C Walther, L Gaede, V Adams, G Gelbrich, A Leichtle, S Erbs, M Sonnabend, K Fikenzer, A Korner, W Kiess, M Bruegel, J Thiery and G. Schuler

Circulation, 2009, 120(22), 2251-2259. DOI: 10.1161/CIRCULATIONAHA.109.865808


Background— The aim of this prospective, randomized study was to examine whether additional school exercise lessons would result in improved peak oxygen uptake (primary end point) and body mass index–standard deviation score, motor and coordinative abilities, circulating progenitor cells, and high-density lipoprotein cholesterol (major secondary end points).

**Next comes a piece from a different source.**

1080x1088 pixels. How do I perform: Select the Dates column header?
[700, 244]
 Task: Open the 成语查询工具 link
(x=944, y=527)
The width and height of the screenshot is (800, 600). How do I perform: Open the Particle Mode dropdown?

Methods and Results— Seven sixth-grade classes (182 children, aged 11.1±0.7 years) were randomized to an intervention group (4 classes with 109 students) with daily school exercise lessons for 1 year and a control group (3 classes with 73 students) with regular school sports twice weekly. The significant effects of intervention estimated from ANCOVA adjusted for intraclass correlation were the following: increase of peak Vo2 (3.7 mL/kg per minute; 95% confidence interval, 0.3 to 7.2) and increase of circulating progenitor cells evaluated by flow cytometry (97 cells per 1x106 leukocytes; 95% confidence interval, 13 to 181). No significant difference was seen for body mass index–standard deviation score (–0.08; 95% confidence interval, –0.28 to 0.13); however, there was a trend to reduction of the prevalence of overweight and obese children in the intervention group (from 12.8% to 7.3%). No treatment effect was seen for motor and coordinative abilities (4; 95% confidence interval, –1 to 8) and high-density lipoprotein cholesterol (0.03 mmol/L; 95% confidence interval, –0.08 to 0.14).

Conclusions— Regular physical activity by means of daily school exercise lessons has a significant positive effect on physical fitness (Vo2max). Furthermore, the number of circulating progenitor cells can be increased, and there is a positive trend in body mass index–standard deviation score reduction and motor ability improvement. Therefore, we conclude that primary prevention by means of increasing physical activity should start in childhood.